RACHELLE AKUFFO: And, David, I know that you've also been paying attention to the deposit story at small banks. Now, they've regained about half of what they lost since SVB failed, but the mix is different. Can you break that down for us?

DAVID HOLLERITH: Yeah, so, you know, a really good thing is that small banks, or those outside of the 25 largest in the country, have regained the most deposits they've had since SVB's collapse, so that's very good, and it's kind of opposite of what we saw in the first quarter and the beginning of the second, which was that it looked like most deposits were sort of fleeing to larger banks in sort of a flight to safety.

And now what we've seen is that banks have been paying overall and across the industry more on their rates to depositors to retain customers, and obviously that cuts into profitability. And sort of the most extreme example of this is brokered deposits, and brokered deposits are almost exclusively focused on rate payments for prices. There's a third party that sort of matches rate seeking or a high rate seeking depositor with a bank for a price. So there's not really as much of a relationship built in.

And this was addressed by the FDIC's chairman Martin Gruenberg earlier this month, and he did point out that broker deposits do present liquidity risks for banks. It's a lot harder to rely on those funds when a bank might be cash strapped or needing to quickly repay financial obligations. But that being said, brokered deposits do kind of get a bad rap. They're seen as much better than a bank borrowing from the US government in some capacity, and, you know, it really also depends on which bank you're looking at.

But the change in the last year has been pretty significant. We've seen about an 86% increase in brokered deposits across the industry.

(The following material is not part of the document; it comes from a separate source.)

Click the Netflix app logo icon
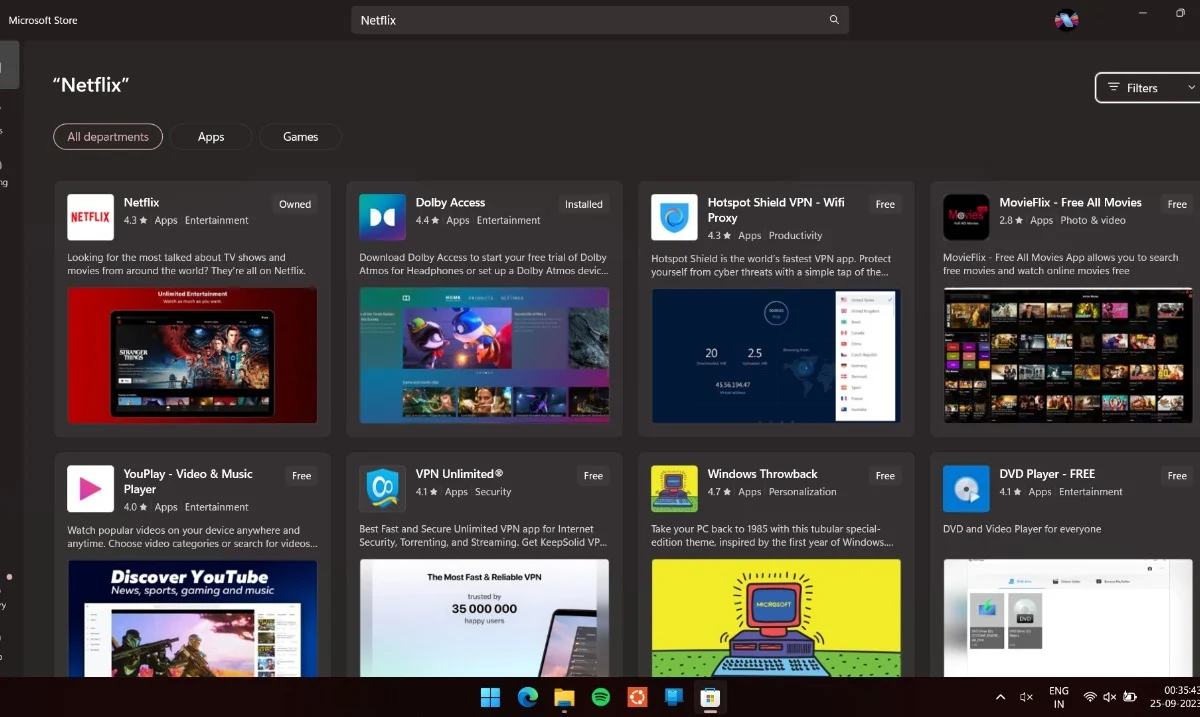 point(90,217)
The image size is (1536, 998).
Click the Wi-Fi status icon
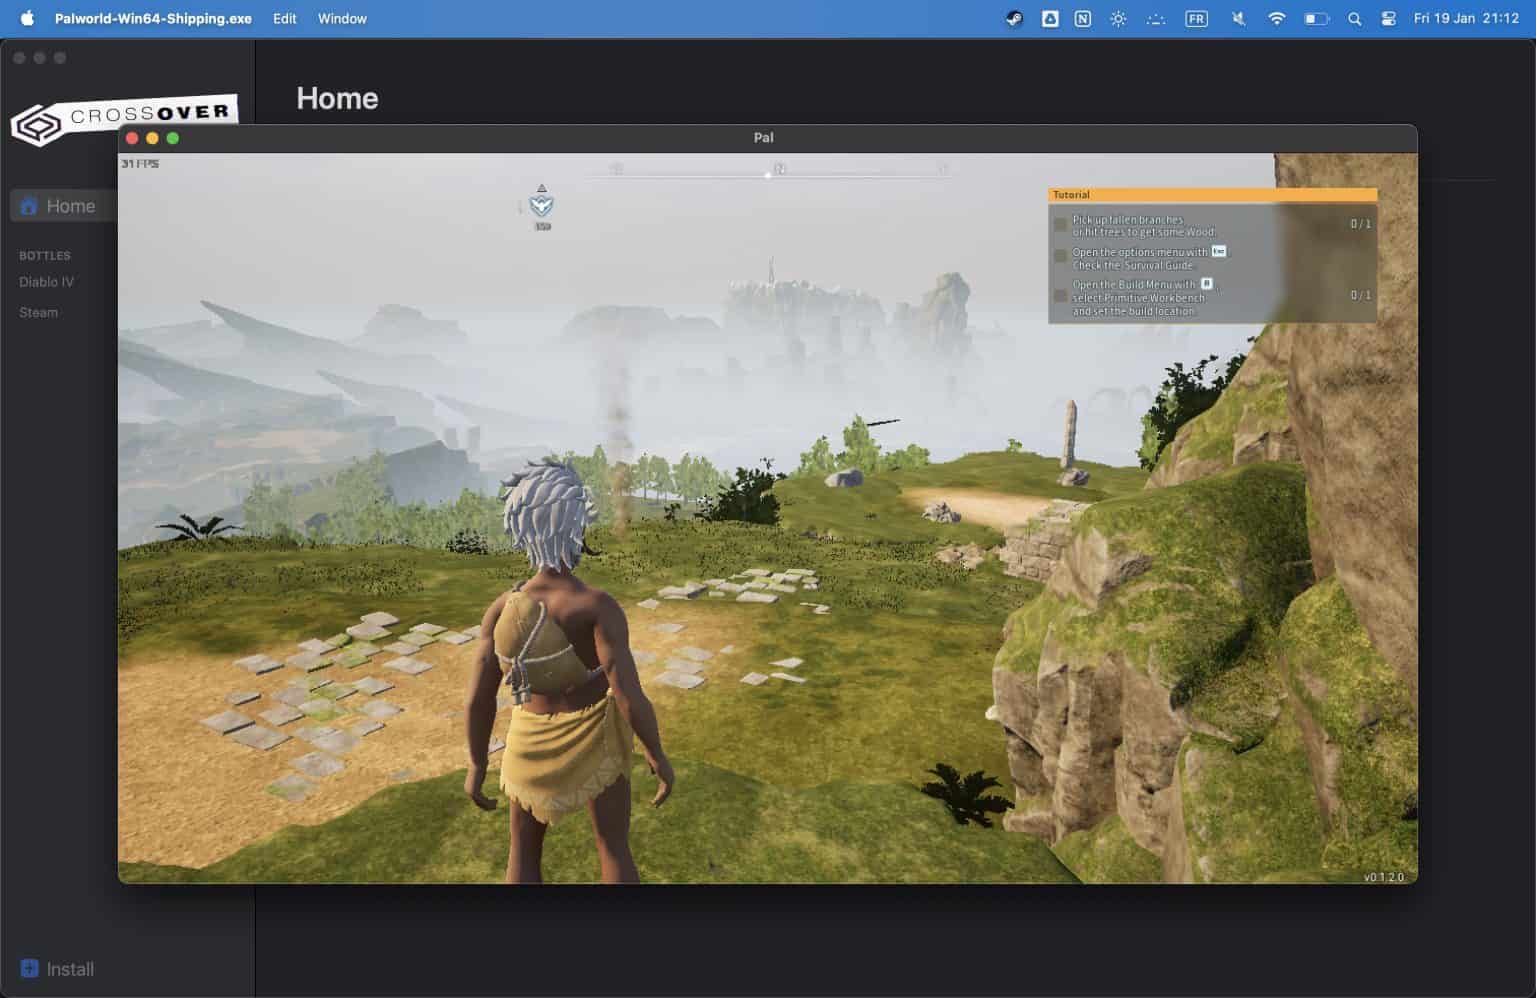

Now, that means that still brokered brokered deposits make up a pretty small amount of total deposits in the banking system, only about 6.5%, but at certain banks, and Martin Gruenberg also pointed this out, it can vary a lot.

And, you know, we're looking at certain smaller banks such as Comerica, as well as Western Alliance and Customers Banks all as having, you know, pretty significantly high amounts of brokered deposits. Now, again, this isn't really bad on its surface, but it does pose an issue in terms of liquidity, and it's something we're going to focus on a lot more as these banks try to maintain profitability.

RACHELLE AKUFFO: We'll certainly be keeping track of that. Appreciate you breaking all of that down for us our. Very own David Hollerith. Thank you so much.